Prechter Program Saunders

Erika F.H. Saunders, M.D.

Chair of the Department of Psychiatry at Penn State College of Medicine and Milton S. Hershey Medical Center
Gerald B. Shively and Robert Y. Tan Professor of Biological Psychiatry
Director, Mood Disorder Program

Biography

Dr. Saunders earned a B.S. from the University of Michigan and an M.D. from the University of Iowa. She completed a Howard Hughes Research Fellowship at Beth Israel Hospital and Harvard Medical School, and residency training in psychiatry at the University of Michigan.  

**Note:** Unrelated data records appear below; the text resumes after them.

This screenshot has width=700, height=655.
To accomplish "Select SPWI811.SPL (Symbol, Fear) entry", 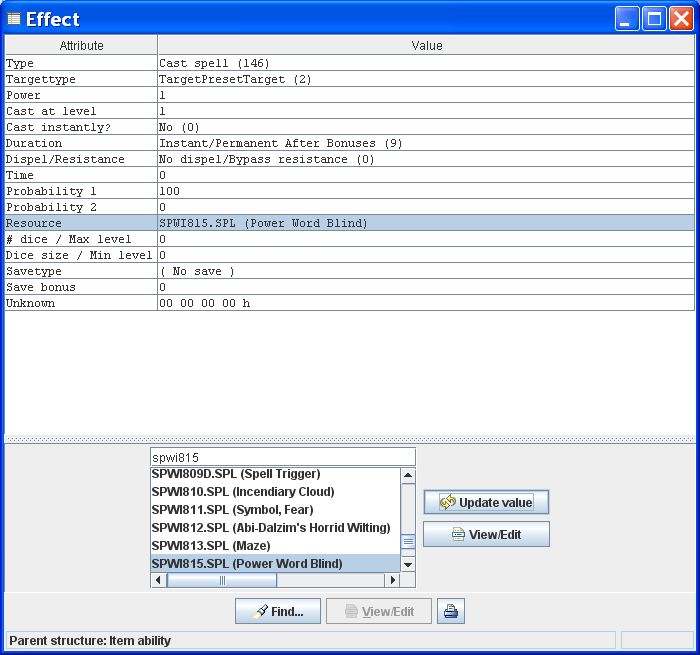I will click(231, 510).
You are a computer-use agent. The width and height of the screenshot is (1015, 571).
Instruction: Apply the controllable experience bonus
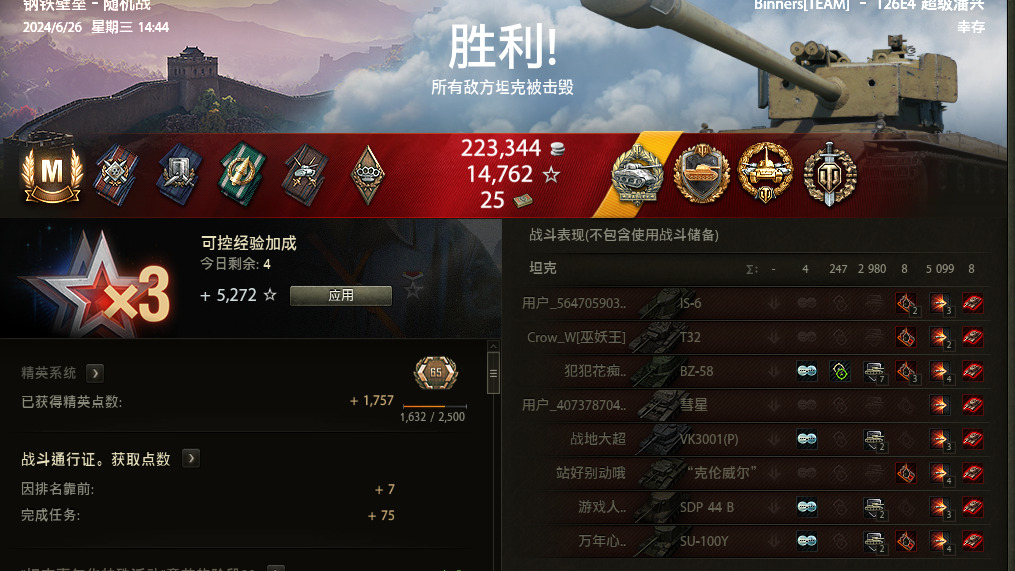(x=340, y=296)
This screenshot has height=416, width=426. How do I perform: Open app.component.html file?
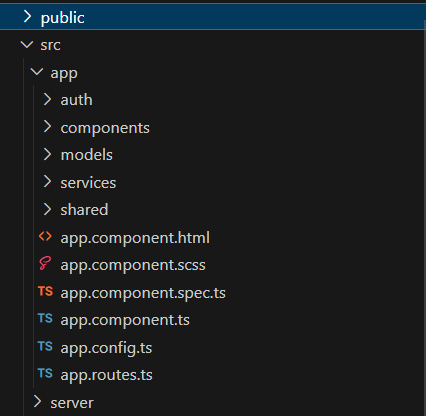click(213, 237)
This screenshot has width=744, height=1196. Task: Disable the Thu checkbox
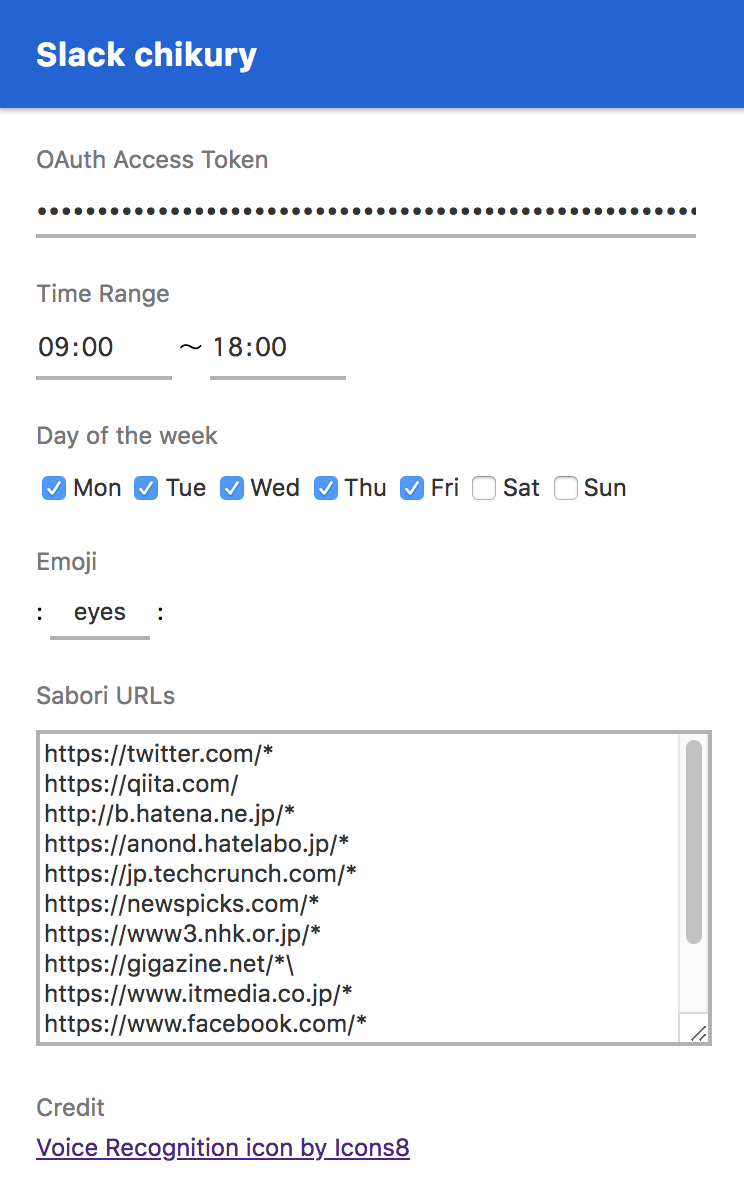coord(326,488)
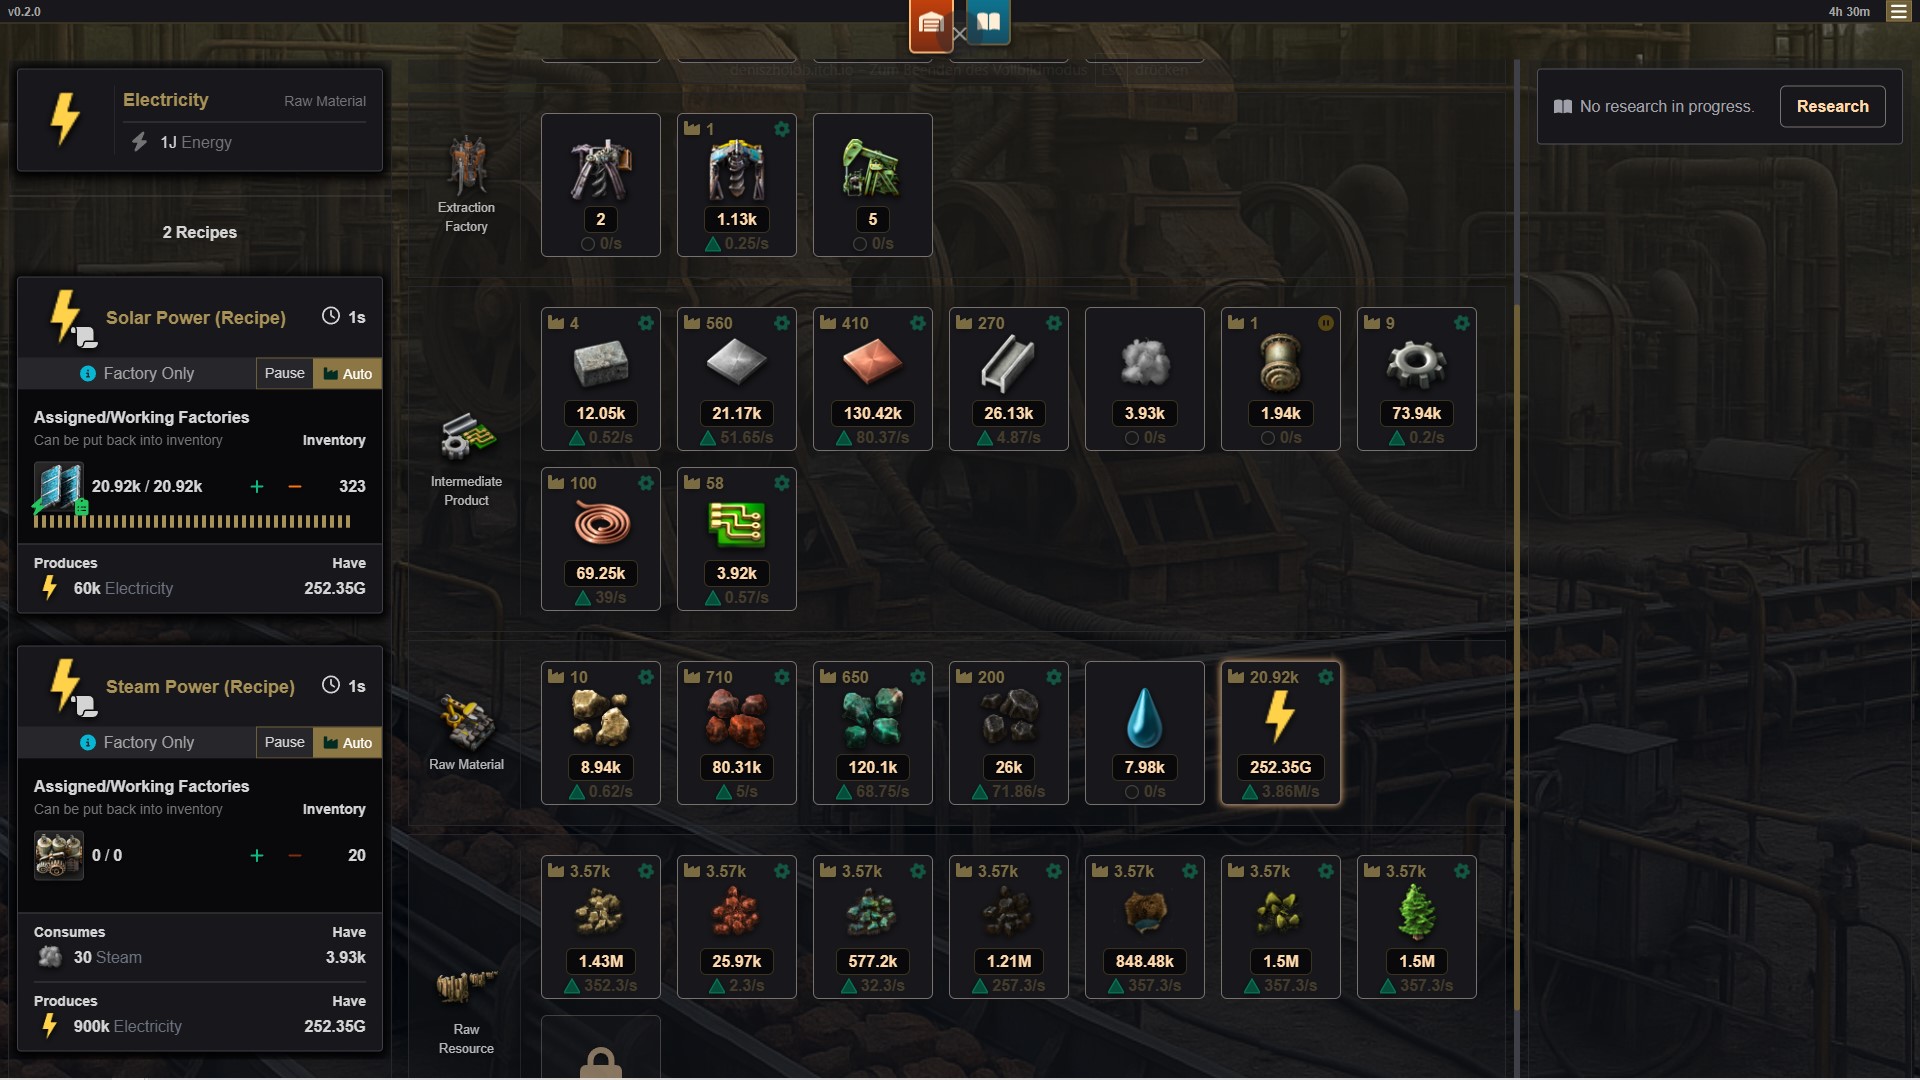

Dr. Saunders’ group seeks to improve the understanding of the interaction between biological systems, clinical presentation, and physiological processes in bipolar disorder; and implications for improving treatments. Her work has focused on improving the characterizing of the polyunsaturated fatty acid system and inflammatory markers of disease and relationship to mood and sleep. Dr. Saunders’ work has been recognized nationally, and she has spoken about her work at meetings of the Society for Biological Psychiatry, the American Society for Clinical Psychopharmacology, and American Psychiatric Association

Dr. Saunders was granted membership to the American College of Psychiatrists, and is a fellow of the American Psychiatric Association. As a junior investigator, she was awarded a NCDEU New Investigator Award and was selected for participation in the APA Colloquium for Junior Investigators and a number of other programs. Dr. Saunders is a section editor and on the editorial board of the Journal of Clinical Psychiatry, and is on the program committee for the American Society for Clinical Psychopharmacology. She is active in medical student and residency education, and was awarded a Dean’s Award for Excellence in Teaching and a PSU Resident Teaching award.

Research Interests

Dr. Saunders’ lab studies the link between clinical phenotype of bipolar disorder and biologic and genetic underpinnings of the disease. Bipolar disorder has a variable clinical presentation that likely reflects multiple biological and genetic etiologies. Through the study of biological factors that correlate with clinical phenotype and outcome, she aims to identify markers of illness that define subgroups of patients who may have a homogeneous etiology of illness, and use those markers to predict and to follow treatment response. Focusing on subpopulations of patients narrows the variability in etiology and treatment response and moves the field closer to applying principles of personalized medicine to patients suffering from bipolar disorder. Using the tools of translational research, with collaborators from Penn State University Park (main campus), the University of Michigan Prechter Bipolar Research Group, the University of Maryland, the University of Illinois-Chicago, and the National Institutes of Health, her lab is currently studying the relationship between sleep phenotypes, mood outcome and inflammation, stress hormones and metabolites of polyunsaturated fatty acid pathways.